Darüber hinaus bringt der Metropolis 400 noch eine Handvoll Extras mit: Mit dem Smart-Key in der Hosentasche lässt sich der Roller einfach per Schalter starten. Der Druck aller Reifen wird ständig elektronisch überwacht, und der Fahrer kann die Rückenlehne verstellen.

Zwei Versionen: Metropolis 400 i und Metropolis 400 RS

Der eigentliche Clou steckt aber in der Vorderachse, die die Räder dank zweier Dreieckslenker, zweier Dämpfer und einer Hydraulikfeder unabhängig schräg stellen lässt, sodass immer genug Grip und Schräglage gegeben sein soll.

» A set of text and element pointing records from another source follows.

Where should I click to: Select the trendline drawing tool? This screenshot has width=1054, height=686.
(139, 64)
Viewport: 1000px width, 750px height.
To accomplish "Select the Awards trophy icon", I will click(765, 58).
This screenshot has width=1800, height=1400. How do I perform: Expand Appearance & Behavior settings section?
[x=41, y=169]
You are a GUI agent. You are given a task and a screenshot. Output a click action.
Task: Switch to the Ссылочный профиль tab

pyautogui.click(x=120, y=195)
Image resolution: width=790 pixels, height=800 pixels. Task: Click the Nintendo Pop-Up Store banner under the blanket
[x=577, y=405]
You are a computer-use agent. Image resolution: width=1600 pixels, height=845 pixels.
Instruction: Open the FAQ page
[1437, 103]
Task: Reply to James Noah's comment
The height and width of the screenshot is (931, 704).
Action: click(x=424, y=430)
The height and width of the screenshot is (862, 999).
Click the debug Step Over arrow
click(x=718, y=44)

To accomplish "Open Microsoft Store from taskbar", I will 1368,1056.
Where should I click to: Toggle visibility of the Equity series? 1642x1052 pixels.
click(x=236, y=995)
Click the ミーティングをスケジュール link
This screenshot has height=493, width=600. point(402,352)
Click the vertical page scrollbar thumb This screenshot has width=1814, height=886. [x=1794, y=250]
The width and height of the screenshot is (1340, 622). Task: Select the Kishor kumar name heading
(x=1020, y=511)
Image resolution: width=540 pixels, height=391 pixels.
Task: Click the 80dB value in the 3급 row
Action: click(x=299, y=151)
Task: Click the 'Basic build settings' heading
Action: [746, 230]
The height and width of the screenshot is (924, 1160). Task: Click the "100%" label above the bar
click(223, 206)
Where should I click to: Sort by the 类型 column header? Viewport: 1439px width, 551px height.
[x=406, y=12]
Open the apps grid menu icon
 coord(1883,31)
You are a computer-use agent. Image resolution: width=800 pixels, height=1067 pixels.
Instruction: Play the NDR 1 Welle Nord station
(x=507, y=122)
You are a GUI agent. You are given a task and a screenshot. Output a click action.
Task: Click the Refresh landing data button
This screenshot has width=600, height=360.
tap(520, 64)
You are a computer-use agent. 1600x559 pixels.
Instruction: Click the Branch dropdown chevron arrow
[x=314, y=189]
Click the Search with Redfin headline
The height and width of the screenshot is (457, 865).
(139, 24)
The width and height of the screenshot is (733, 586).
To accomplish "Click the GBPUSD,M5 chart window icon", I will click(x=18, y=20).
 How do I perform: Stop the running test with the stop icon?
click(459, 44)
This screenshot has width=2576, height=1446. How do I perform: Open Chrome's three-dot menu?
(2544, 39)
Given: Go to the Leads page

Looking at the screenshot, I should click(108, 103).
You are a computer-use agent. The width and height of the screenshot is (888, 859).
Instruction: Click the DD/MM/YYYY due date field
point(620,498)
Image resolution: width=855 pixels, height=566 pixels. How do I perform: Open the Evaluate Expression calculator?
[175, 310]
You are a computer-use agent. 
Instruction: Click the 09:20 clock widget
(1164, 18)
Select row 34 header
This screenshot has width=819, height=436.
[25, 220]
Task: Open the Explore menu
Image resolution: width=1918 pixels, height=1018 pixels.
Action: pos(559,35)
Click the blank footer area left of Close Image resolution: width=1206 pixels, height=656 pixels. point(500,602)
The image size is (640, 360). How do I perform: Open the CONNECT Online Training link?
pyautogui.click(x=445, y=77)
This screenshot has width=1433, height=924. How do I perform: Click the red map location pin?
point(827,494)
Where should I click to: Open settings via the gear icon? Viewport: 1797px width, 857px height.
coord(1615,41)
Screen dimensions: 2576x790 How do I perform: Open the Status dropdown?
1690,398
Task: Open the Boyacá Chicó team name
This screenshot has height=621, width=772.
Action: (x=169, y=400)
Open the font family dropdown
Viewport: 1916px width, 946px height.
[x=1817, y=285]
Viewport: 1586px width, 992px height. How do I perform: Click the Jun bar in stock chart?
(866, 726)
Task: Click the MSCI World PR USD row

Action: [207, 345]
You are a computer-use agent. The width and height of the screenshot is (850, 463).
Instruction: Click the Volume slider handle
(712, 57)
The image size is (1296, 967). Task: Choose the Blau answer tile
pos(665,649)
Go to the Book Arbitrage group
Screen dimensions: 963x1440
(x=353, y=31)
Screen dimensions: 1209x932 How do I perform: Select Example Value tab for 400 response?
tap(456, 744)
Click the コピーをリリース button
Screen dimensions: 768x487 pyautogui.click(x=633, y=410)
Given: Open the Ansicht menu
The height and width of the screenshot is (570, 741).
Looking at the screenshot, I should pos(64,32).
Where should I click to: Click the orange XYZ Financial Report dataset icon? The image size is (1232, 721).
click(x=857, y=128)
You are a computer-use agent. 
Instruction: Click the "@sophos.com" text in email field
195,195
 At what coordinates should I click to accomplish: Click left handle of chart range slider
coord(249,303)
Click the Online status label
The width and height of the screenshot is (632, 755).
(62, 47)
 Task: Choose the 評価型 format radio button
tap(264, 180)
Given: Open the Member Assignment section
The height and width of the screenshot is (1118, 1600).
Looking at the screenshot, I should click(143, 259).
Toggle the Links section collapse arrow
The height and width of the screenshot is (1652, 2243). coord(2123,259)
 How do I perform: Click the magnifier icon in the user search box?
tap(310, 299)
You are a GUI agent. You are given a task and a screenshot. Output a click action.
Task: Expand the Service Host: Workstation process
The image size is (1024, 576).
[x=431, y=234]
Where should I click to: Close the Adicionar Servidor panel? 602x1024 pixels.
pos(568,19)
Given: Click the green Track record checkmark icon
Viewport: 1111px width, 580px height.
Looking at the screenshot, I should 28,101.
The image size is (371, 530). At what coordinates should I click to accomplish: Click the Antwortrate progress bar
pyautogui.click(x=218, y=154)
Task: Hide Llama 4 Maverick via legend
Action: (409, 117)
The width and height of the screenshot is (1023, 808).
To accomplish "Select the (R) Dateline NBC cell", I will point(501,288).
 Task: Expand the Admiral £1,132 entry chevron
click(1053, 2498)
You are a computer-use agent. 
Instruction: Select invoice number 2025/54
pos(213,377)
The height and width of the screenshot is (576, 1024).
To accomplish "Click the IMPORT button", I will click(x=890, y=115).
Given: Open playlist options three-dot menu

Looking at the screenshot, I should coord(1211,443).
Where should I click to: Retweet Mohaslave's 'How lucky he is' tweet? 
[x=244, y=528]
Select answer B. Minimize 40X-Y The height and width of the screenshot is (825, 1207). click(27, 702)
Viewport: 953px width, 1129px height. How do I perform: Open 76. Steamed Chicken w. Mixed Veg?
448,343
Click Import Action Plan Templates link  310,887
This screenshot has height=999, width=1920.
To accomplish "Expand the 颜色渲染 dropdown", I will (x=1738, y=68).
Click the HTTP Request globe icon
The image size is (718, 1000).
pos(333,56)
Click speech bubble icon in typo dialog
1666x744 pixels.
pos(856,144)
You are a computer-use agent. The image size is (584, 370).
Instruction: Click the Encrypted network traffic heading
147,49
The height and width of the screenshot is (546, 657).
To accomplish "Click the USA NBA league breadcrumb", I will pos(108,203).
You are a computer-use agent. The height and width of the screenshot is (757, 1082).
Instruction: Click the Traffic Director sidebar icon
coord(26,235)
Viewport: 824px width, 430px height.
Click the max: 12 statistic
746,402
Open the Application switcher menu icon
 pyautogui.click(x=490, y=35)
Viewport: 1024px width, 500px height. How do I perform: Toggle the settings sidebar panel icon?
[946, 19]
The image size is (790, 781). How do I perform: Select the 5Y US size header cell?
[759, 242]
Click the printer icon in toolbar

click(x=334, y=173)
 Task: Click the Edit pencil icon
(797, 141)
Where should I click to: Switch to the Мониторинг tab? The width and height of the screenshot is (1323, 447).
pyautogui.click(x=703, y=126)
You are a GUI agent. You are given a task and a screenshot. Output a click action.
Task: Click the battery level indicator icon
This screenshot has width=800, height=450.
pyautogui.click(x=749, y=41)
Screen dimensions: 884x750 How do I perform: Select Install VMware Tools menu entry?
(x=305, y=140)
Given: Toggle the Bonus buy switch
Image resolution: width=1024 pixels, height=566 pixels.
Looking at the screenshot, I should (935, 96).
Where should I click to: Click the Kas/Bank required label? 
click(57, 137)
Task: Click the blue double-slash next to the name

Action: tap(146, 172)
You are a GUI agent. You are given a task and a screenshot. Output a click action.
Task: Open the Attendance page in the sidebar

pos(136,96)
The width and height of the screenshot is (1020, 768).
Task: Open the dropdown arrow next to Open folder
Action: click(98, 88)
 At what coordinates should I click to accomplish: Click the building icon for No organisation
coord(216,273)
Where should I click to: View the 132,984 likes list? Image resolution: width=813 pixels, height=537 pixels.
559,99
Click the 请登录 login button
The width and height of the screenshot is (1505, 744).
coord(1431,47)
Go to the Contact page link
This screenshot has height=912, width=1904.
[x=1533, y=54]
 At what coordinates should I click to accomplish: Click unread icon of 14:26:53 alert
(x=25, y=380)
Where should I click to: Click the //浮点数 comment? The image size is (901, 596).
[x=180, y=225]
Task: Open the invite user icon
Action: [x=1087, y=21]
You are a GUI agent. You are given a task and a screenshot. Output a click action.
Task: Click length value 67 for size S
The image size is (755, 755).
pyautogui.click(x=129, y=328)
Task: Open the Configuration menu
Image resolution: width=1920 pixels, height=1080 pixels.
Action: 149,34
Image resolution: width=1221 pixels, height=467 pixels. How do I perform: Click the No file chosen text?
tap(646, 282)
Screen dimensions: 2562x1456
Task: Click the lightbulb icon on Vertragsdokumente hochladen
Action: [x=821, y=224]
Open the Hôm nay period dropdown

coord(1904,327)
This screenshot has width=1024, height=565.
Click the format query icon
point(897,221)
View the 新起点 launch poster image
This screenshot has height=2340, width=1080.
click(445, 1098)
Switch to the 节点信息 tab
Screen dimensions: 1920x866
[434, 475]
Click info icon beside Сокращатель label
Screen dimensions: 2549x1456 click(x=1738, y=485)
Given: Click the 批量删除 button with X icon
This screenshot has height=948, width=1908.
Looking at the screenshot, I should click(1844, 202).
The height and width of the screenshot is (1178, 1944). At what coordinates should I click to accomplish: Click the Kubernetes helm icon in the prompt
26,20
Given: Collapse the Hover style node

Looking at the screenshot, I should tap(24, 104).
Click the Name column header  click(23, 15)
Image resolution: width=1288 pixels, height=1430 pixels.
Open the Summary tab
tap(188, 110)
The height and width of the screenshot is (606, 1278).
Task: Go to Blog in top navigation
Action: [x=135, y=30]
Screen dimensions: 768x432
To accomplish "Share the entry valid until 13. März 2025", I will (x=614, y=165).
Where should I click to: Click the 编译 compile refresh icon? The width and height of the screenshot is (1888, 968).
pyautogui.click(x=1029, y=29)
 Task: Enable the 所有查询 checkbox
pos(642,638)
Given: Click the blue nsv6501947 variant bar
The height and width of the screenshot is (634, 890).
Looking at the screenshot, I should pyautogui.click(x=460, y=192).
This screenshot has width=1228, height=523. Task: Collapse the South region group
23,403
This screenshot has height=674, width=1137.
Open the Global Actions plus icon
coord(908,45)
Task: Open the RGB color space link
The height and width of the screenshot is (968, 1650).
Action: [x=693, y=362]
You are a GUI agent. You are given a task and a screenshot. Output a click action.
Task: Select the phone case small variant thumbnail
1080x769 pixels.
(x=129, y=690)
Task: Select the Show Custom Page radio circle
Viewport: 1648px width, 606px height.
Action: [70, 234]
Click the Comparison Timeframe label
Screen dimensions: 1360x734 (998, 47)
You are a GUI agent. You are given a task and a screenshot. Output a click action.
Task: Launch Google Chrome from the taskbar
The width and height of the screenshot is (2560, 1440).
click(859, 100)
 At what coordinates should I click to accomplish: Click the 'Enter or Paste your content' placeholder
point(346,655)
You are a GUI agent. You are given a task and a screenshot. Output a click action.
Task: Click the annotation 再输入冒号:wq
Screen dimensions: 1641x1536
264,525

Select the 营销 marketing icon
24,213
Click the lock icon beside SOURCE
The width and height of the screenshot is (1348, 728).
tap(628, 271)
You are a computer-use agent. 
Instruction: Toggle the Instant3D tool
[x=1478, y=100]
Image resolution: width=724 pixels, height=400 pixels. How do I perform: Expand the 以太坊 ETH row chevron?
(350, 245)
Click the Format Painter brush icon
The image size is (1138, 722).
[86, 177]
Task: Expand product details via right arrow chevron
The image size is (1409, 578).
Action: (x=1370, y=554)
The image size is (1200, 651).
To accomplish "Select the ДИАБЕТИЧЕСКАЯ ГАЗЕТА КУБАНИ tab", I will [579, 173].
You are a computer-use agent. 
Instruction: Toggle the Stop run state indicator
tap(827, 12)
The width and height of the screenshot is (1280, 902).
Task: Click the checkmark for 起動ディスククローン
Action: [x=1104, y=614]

Insgesamt bietet Peugeot den Metropolis 400 in sechs verschiedenen Farben an: Die ersten vier, Titan, Perlmuttschwarz, Safranrot und Perlmuttweiß gehören zur Standversion Metropolis 400 i, die man seit Anfang Juli für 8399 Euro beim Peugeothändler bestellen kann.

Für 100 Euro mehr wechselt die technisch identische RS-Variante den Besitzer. Hier stehen die Farben Titan matt und Schneeweiß zur Auswahl. Außerdem kommt der Metropolis 400 RS mit einem kleineren, getönten Sportwindschild, Alu-Trittbrettern, orangefarbenen Felgen Flanken und einem in orange eingefassten Kühlergrill.